> **Sayfa Alıntısı**:
####
27 Mayıs 2022 tarihinde 7406 sayılı “Türk Ceza Kanunu ve Bazı Kanunlarda Değişiklik Yapılmasına Dair Kanun” Resmî Gazete’de yayımlanarak yürürlüğe girmiştir. İşbu düzenlemeyle birlikte özellikle Türk Ceza Kanunu ve Ceza Muhakemeleri Kanunu’nda kadına ve sağlık personeline karşı şiddet, takdiri indirim gibi tartışma konusu olan hususlar doğrultusunda önemli değişikliklere gidilmiştir.
TÜRK CEZA KANUNU’NDA YAPILAN DEĞİŞİKLİKLER
1. Takdiri İndirim Hakkındaki Değişiklikler
7406 sayılı Kanun’un 1. maddesiyle 26.9.2004 tarihli ve 5237 sayılı Türk Ceza Kanunu’nun 62’nci maddesinin ikinci fıkrasında yer alan “sürecindeki davranışları,” ibaresi “sürecindeki pişmanlığını gösteren davranışları veya” şeklinde değiştirilmiş ve “gibi hususlar” ibaresi madde metninden çıkarılmış, fıkraya birinci cümlesinden sonra gelmek üzere “Ancak failin duruşmadaki mahkemeyi etkilemeye yönelik şeklî tutum ve davranışları, takdiri indirim nedeni olarak dikkate alınmaz” cümlesi ve “kararda” ibaresinden sonra gelmek üzere “gerekçeleriyle” ibaresi eklenmiştir.
Bu değişiklikle birlikte sanıkların sırf duruşma esnasındaki iyi hal ve davranışları sebebiyle hükmolunan cezadan indirim almalarının önüne geçilmek amaçlanmıştır. Zira halk arasında “iyi hal indirimi” olarak bilinen takdiri indirim kurumu bu değişiklikten önce yargı mercileri tarafından amacı doğrultusunda kullanılmamakta, verilen takdiri indirimler gerekçelendirilmemekteydi. Yapılan değişiklik sonrasında takdiri indirimin daha adaletli olacağı öngörülmektedir.
2. Kadına ve Sağlık Personeline Yönelik Şiddetin Önlenmesi Amacıyla Yapılan Değişiklikler
Türk Ceza Kanunu’nda yapılan değişikliklerle birlikte özellikle günümüzde genellikle kadınların mağduru olduğu suçlarda verilecek cezaların alt sınırı arttırılmış, TCK m. 82’de düzenlenen “kasten öldürmenin nitelikli halleri” bakımından suçun kadına karşı işlenmesi nitelikli hal sayılmıştır. Sağlık personeli açısından ise TCK m. 113’te düzenlenen “Kamu hizmetlerinden yararlanma hakkının engellenmesi” suçunun konusunun sağlık hizmeti olması halinde cezanın arttırılması şeklinde değişikliğe gidilmiştir:
a. Kadına Yönelik Şiddetin Önlenmesi Amacıyla Yapılan Değişiklikler
TCK m. 82 “Kasten Öldürmenin Nitelikli Halleri” Bakımından: Kasten öldürme suçunun faili müebbet hapisle cezalandırılırken bu suçun kadına karşı işlenmesi halinde fail ağırlaştırılmış müebbet hapisle cezalandırılacaktır.
####
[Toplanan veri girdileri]
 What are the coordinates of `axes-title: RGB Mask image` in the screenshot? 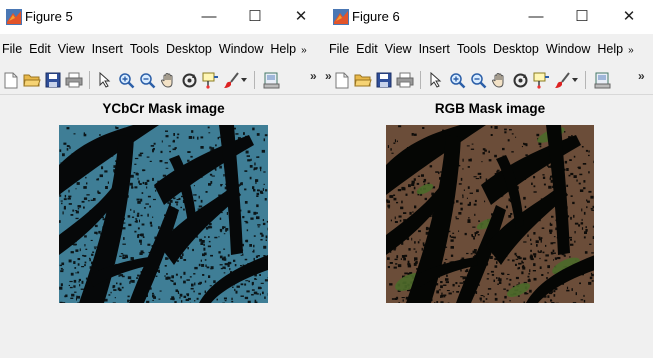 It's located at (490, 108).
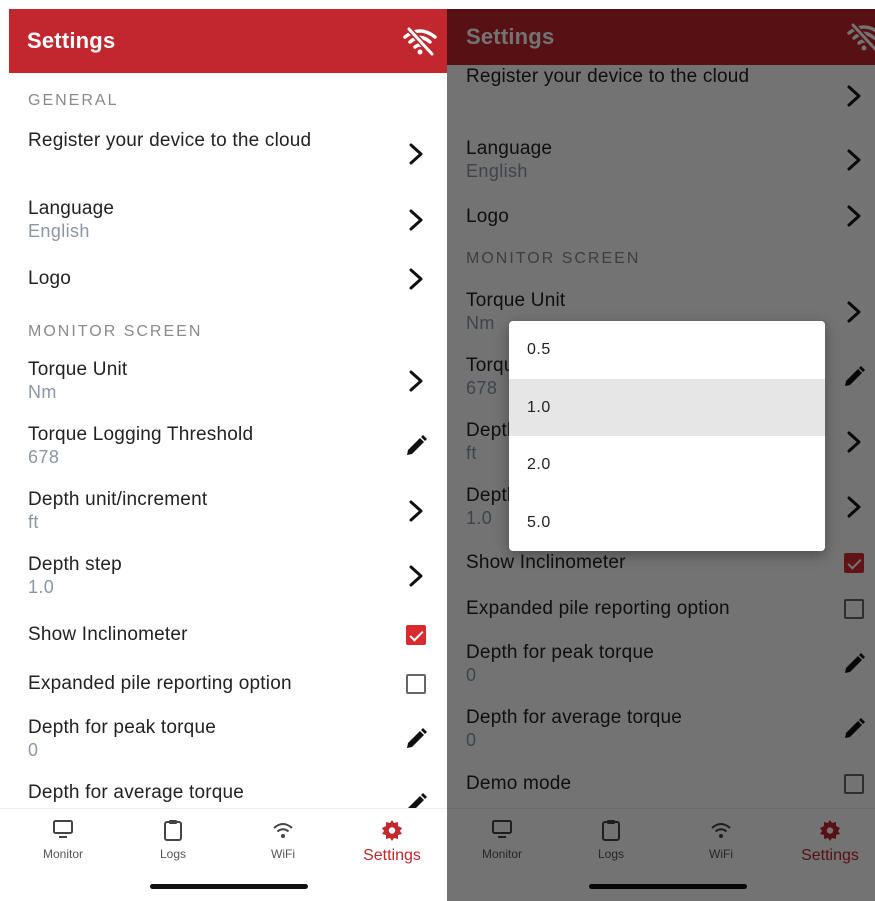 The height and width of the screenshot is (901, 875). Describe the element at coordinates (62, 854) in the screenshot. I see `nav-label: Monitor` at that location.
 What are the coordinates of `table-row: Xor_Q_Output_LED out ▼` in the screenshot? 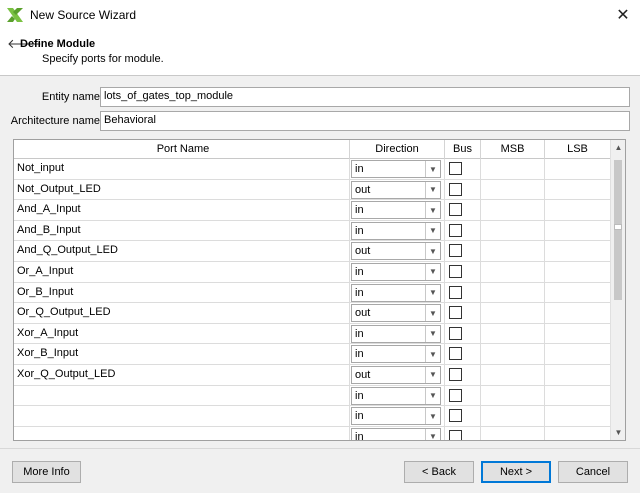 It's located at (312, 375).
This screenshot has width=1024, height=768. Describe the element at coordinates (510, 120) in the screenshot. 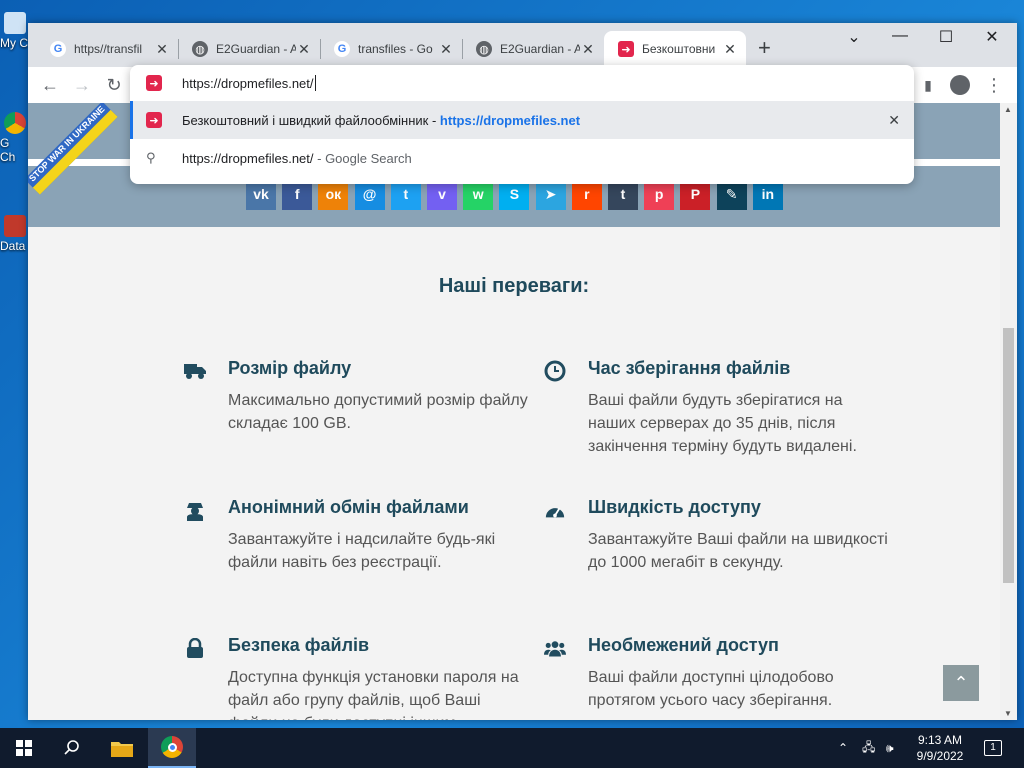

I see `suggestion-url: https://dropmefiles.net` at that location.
####
> **Alıştırma Görevleri**:
1. Kanun değişikliği metninden "27 Mayıs 2022" ifadesinden başlayıp "önemli değişikliklere gidilmiştir." ifadesi de dahil olmak üzere o kısma kadar olan bölümü aynen alıntılayın.
2. Girdilerde "This screenshot has" ifadesini içeren satırdan girdilerin son satırına kadar (her iki uç dahil) olan satırları yalnızca "coordinates" yerine "position" yazarak, başka hiçbir şeyi değiştirmeden yeniden verin. Resim işaretlerini yanıta dahil etmeyin.
Kanun değişikliği metni ile girdiler birbirinden farklı kaynaklardan alınmıştır.

> **Numaralı Yanıtlar**:
1.
27 Mayıs 2022 tarihinde 7406 sayılı “Türk Ceza Kanunu ve Bazı Kanunlarda Değişiklik Yapılmasına Dair Kanun” Resmî Gazete’de yayımlanarak yürürlüğe girmiştir. İşbu düzenlemeyle birlikte özellikle Türk Ceza Kanunu ve Ceza Muhakemeleri Kanunu’nda kadına ve sağlık personeline karşı şiddet, takdiri indirim gibi tartışma konusu olan hususlar doğrultusunda önemli değişikliklere gidilmiştir.

2.
This screenshot has width=1024, height=768. Describe the element at position (510, 120) in the screenshot. 

I see `suggestion-url: https://dropmefiles.net` at that location.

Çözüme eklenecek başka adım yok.